# Problem statement
Print all of the material below verbatim, line by line, omitting the pictures.

# Input data
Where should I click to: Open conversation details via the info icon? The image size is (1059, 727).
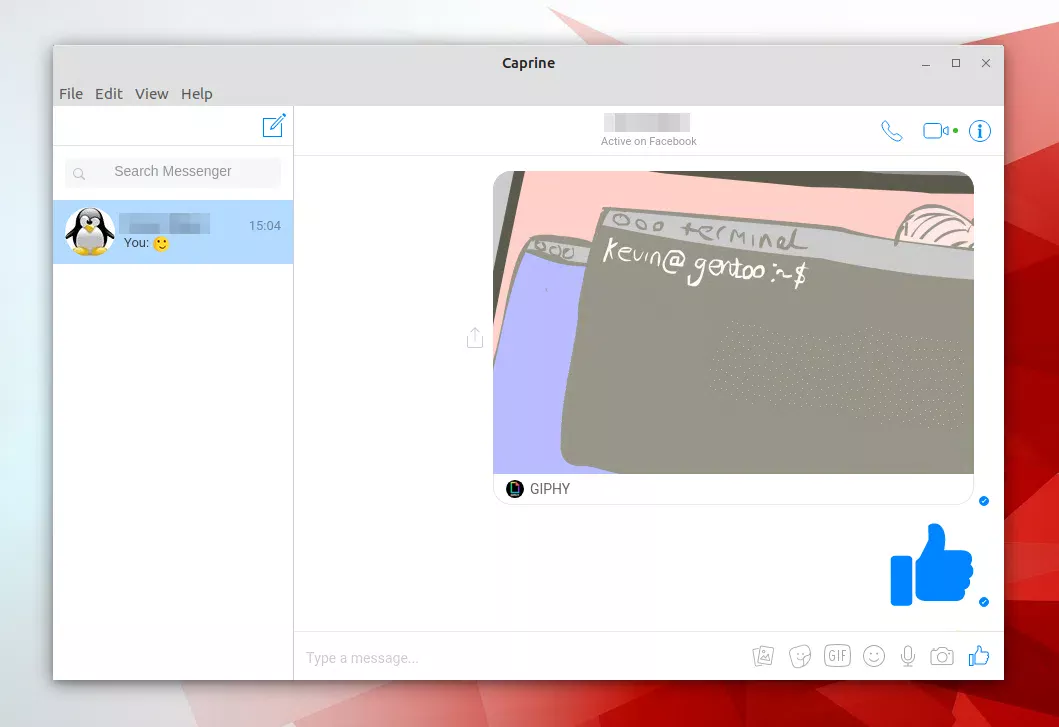pyautogui.click(x=979, y=130)
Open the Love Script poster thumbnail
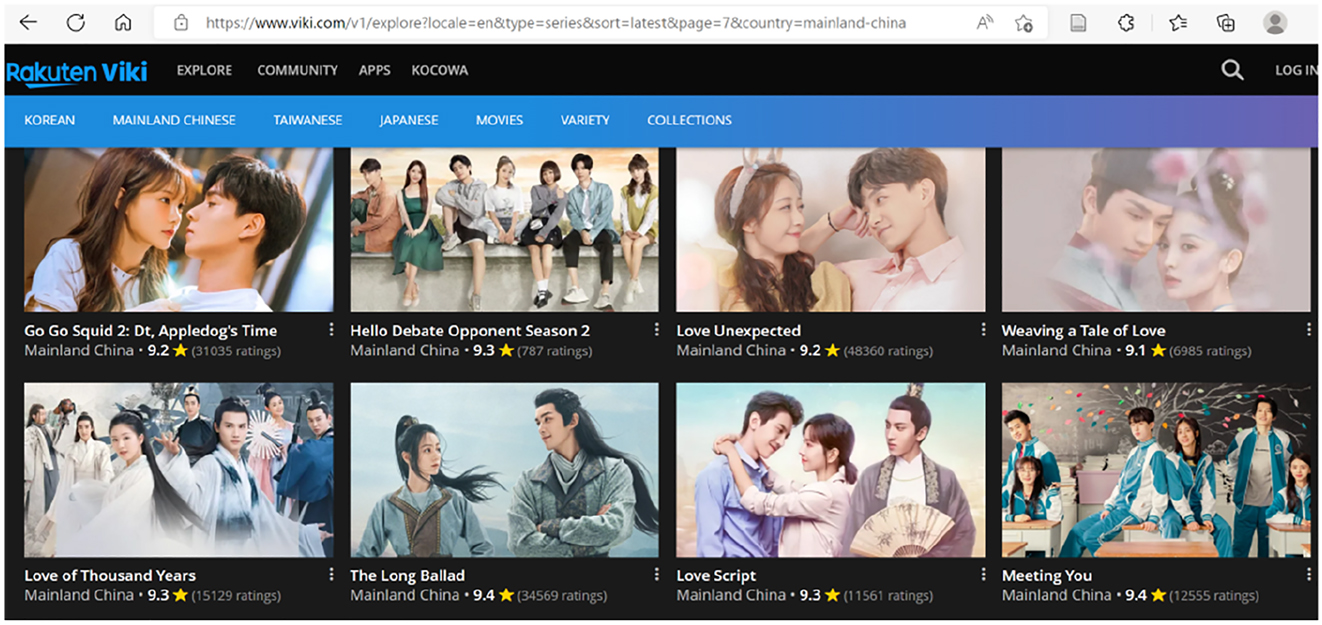This screenshot has height=625, width=1322. tap(830, 470)
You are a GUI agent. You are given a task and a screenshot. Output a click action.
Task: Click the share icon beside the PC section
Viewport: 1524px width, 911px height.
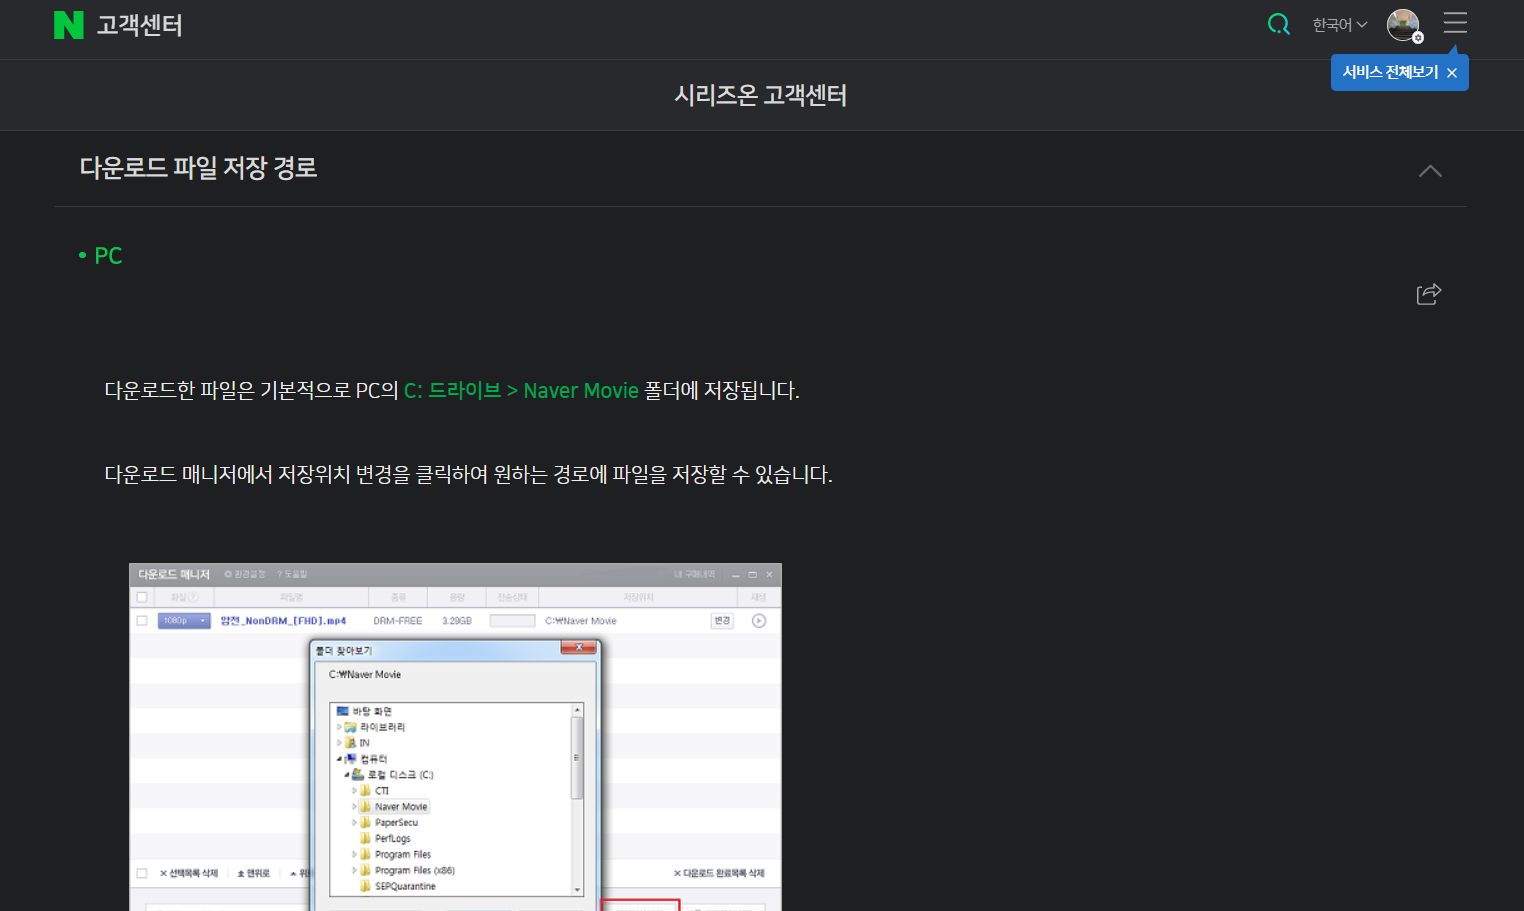(x=1429, y=293)
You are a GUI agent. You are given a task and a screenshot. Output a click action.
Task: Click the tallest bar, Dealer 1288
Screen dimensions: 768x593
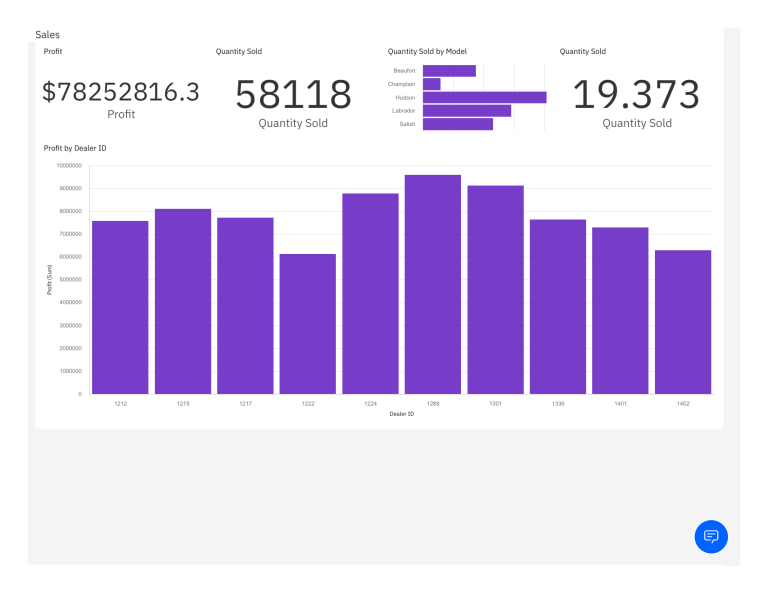(433, 284)
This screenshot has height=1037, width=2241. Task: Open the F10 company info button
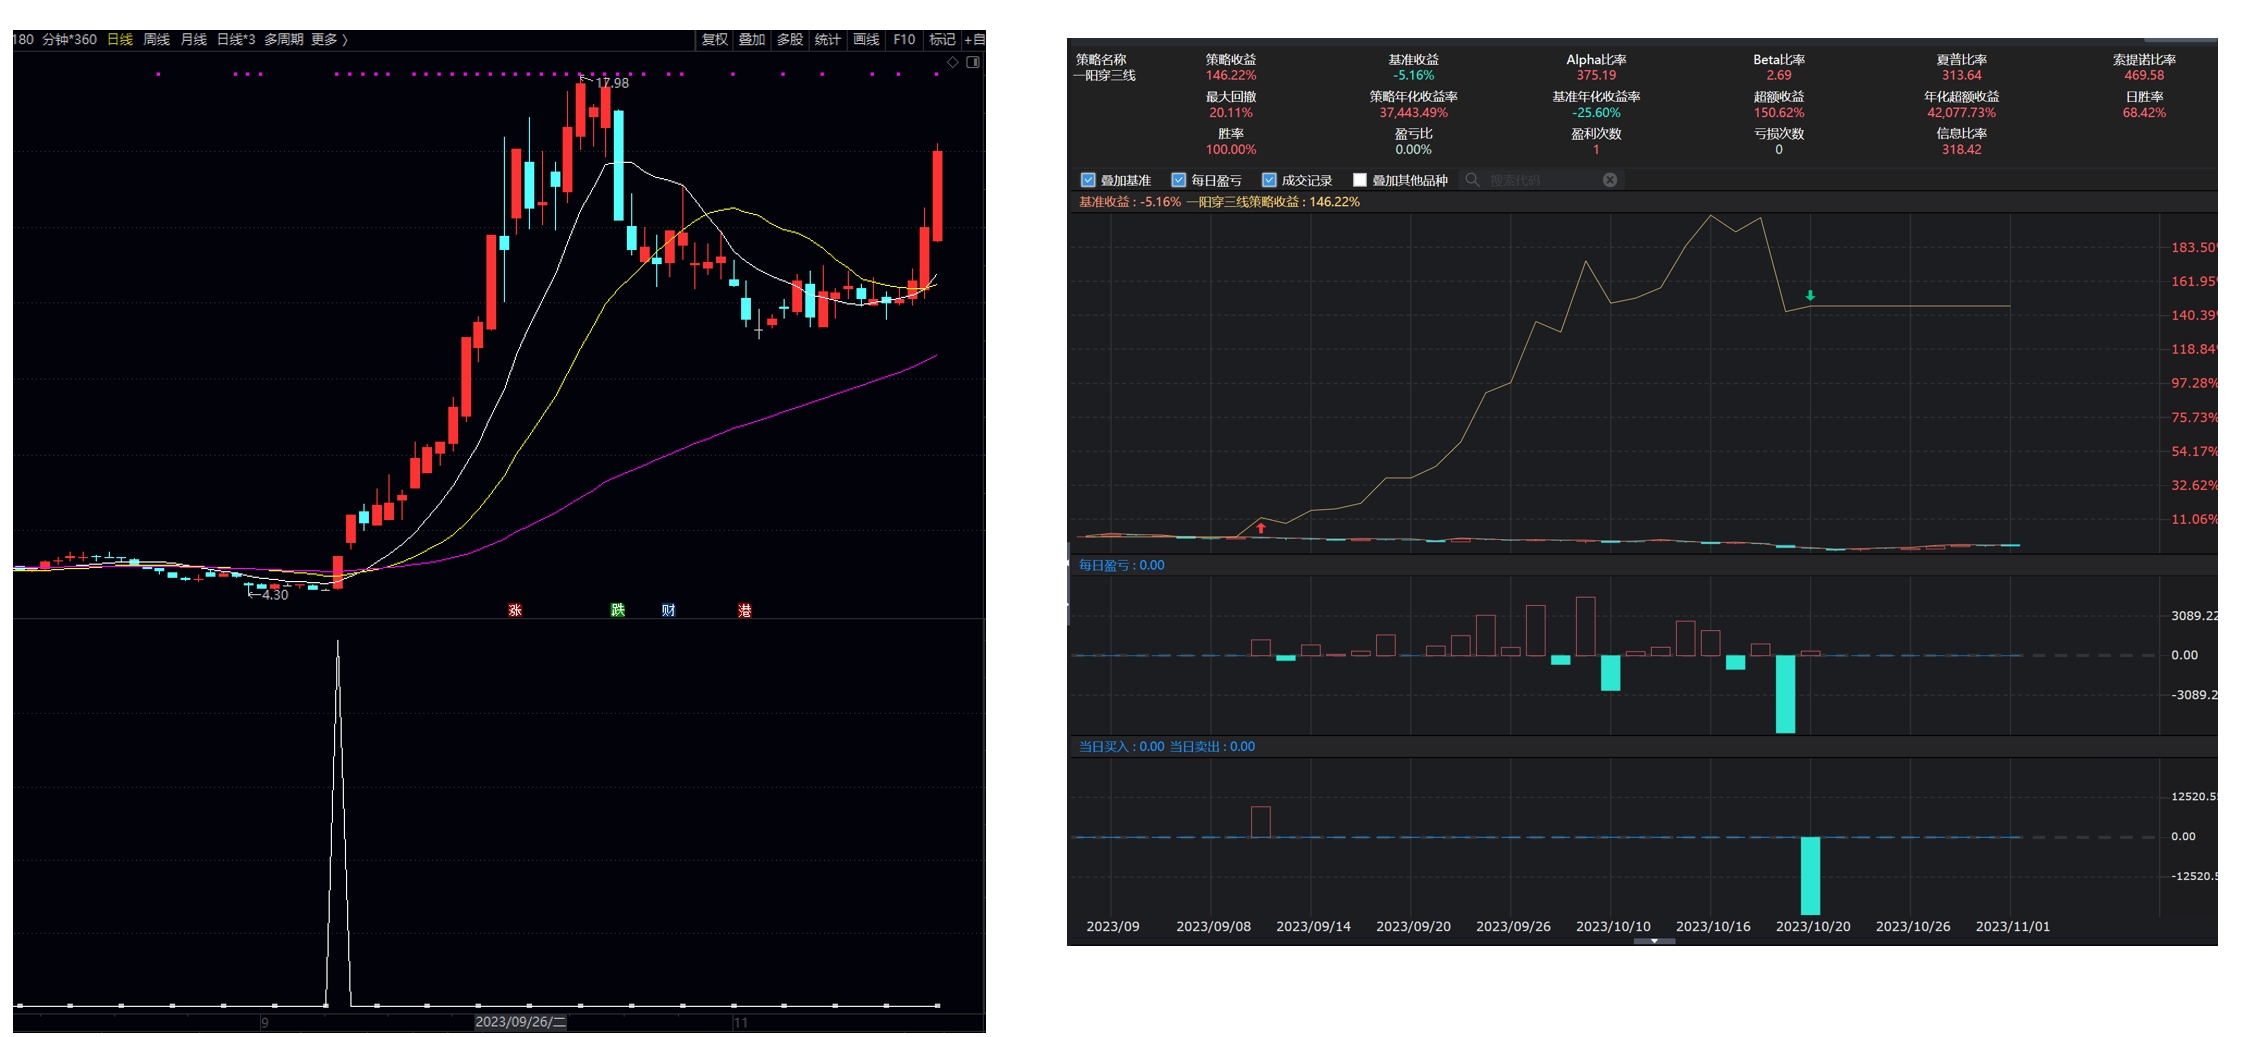point(904,40)
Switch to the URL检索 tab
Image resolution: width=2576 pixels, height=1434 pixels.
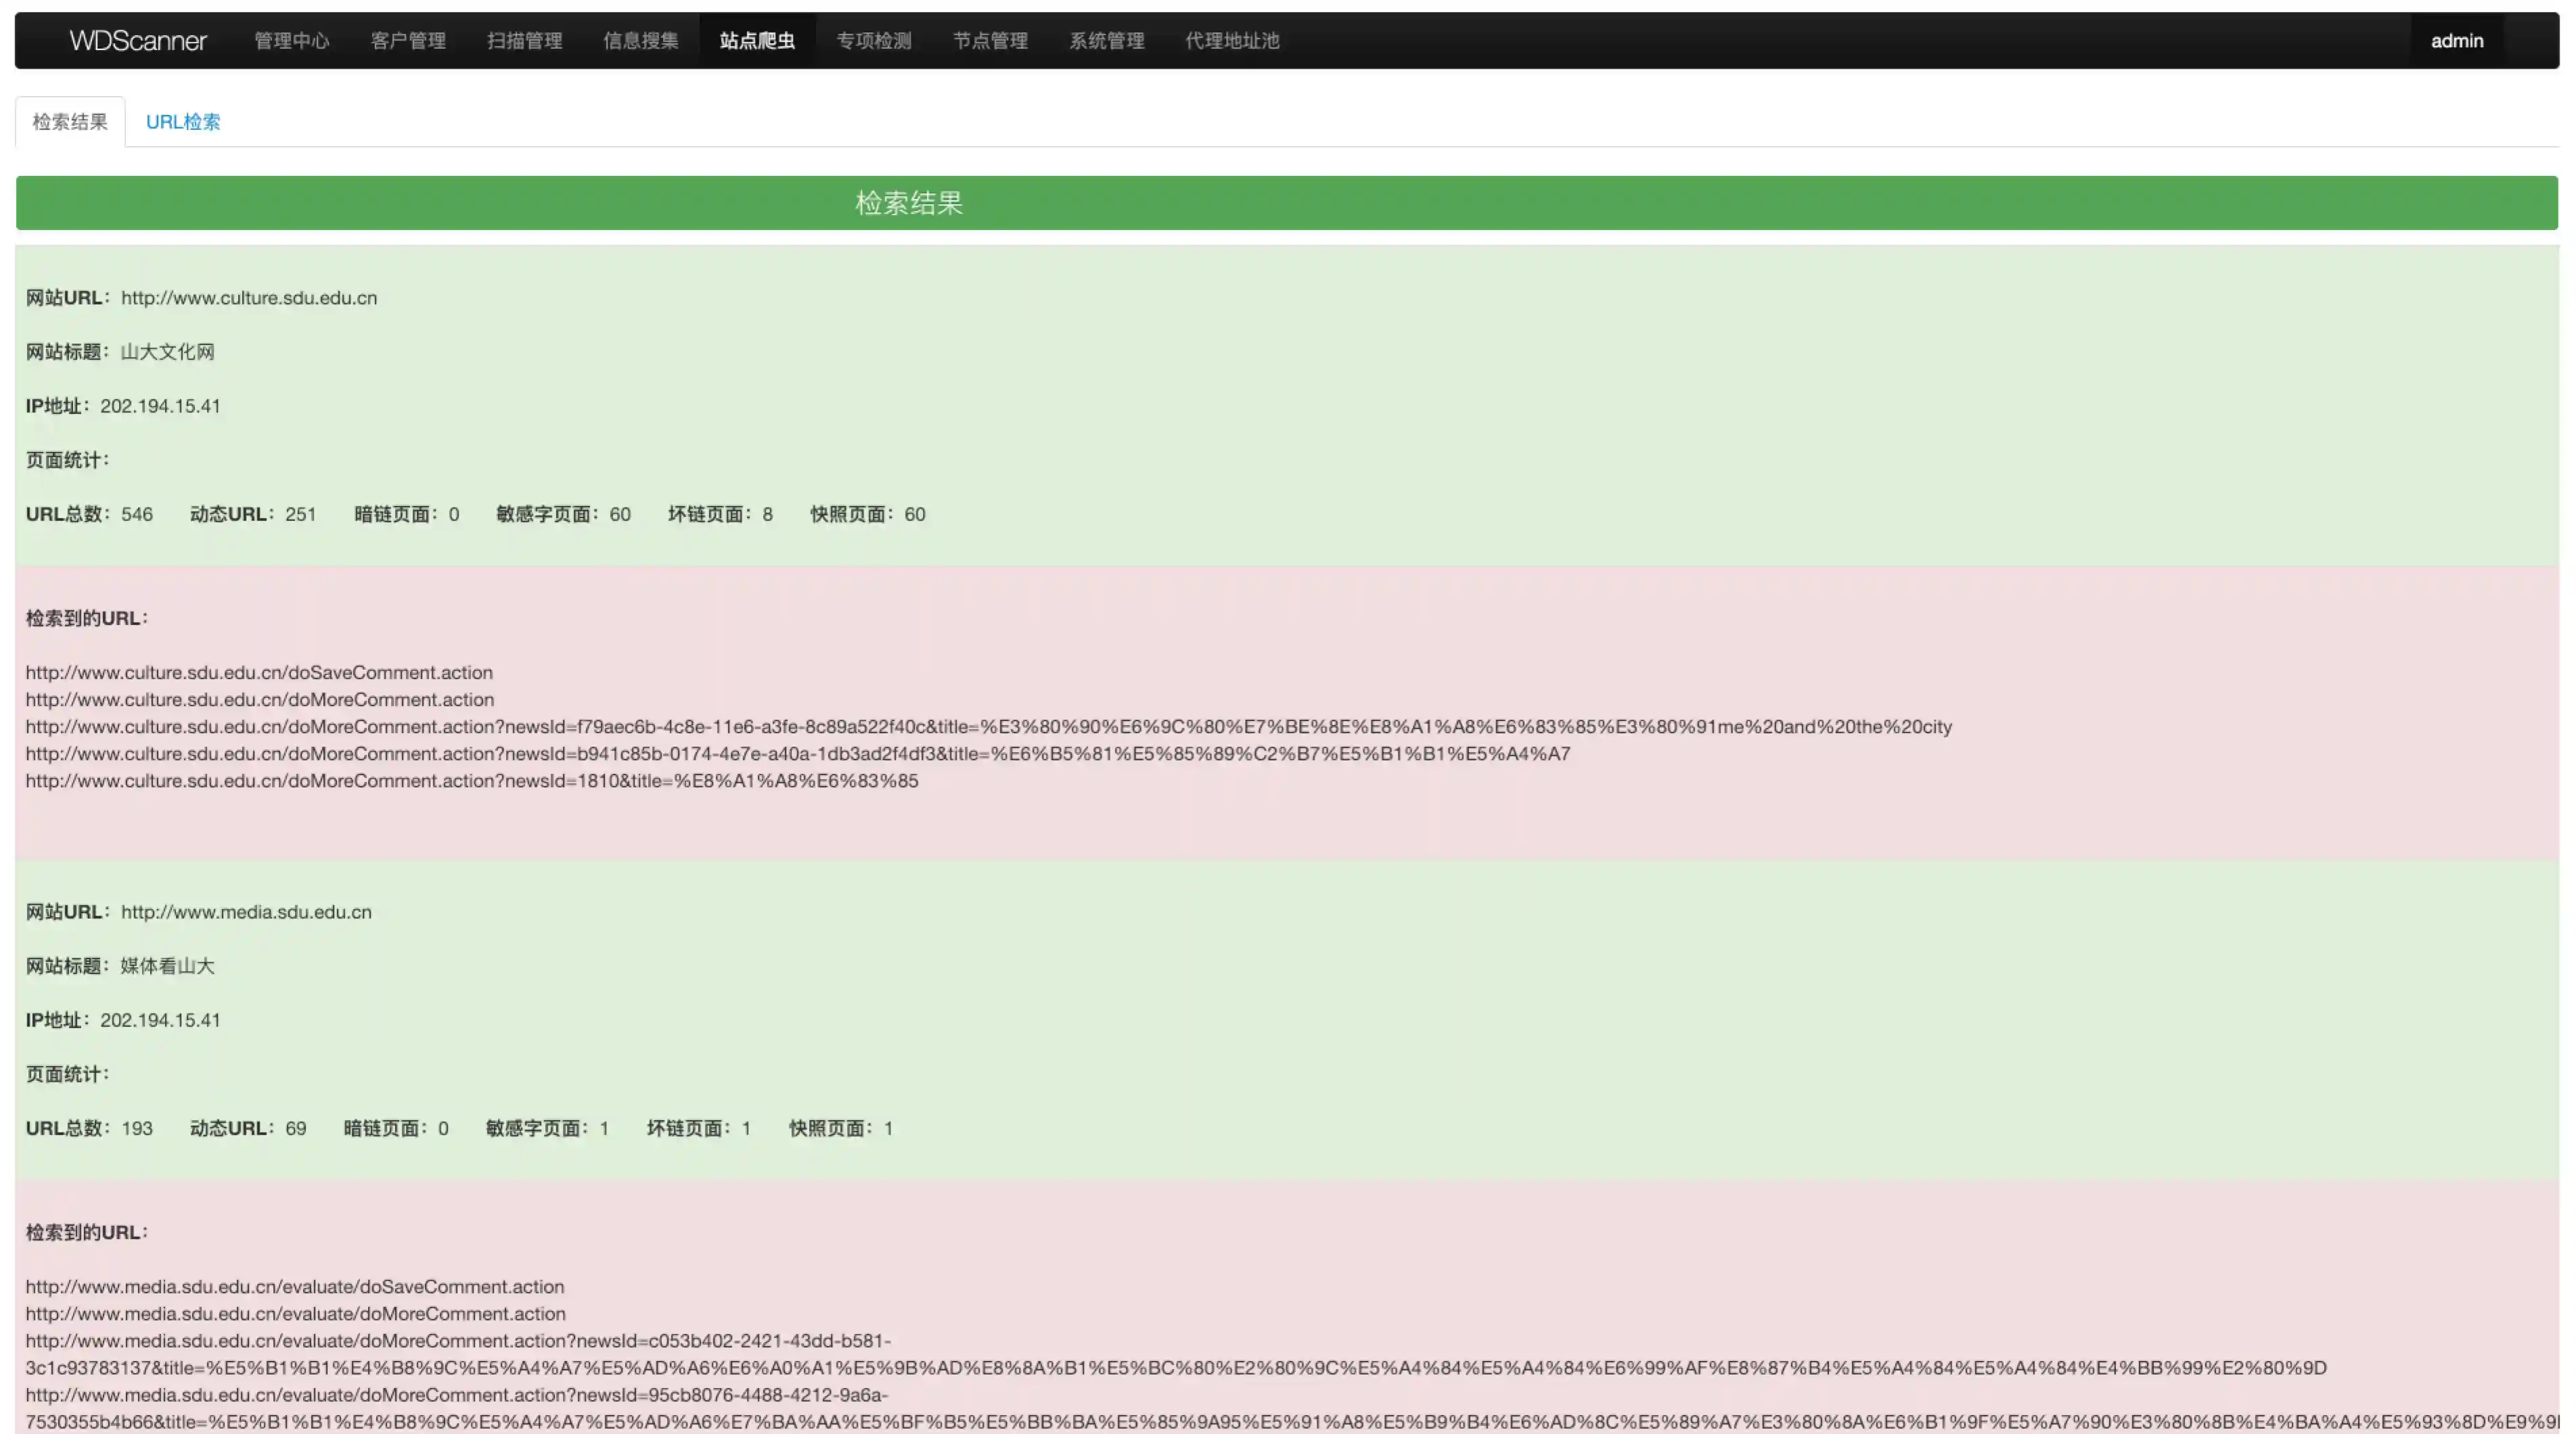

# Complete response
Where should I click to: Open conversation details via the info icon? The image size is (1059, 727).
pyautogui.click(x=979, y=130)
Open the Love Script poster thumbnail
This screenshot has height=625, width=1322. tap(830, 470)
You are a GUI agent. You are given a task and a screenshot. Output a click action.
Task: Click the share icon beside the PC section
Viewport: 1524px width, 911px height.
(x=1429, y=293)
You are a GUI agent. You are given a task and a screenshot. Output a click action.
Task: Click the tallest bar, Dealer 1288
Screen dimensions: 768x593
(433, 284)
This screenshot has height=1037, width=2241. Task: Open the F10 company info button
point(904,40)
Switch to the URL检索 tab
Image resolution: width=2576 pixels, height=1434 pixels.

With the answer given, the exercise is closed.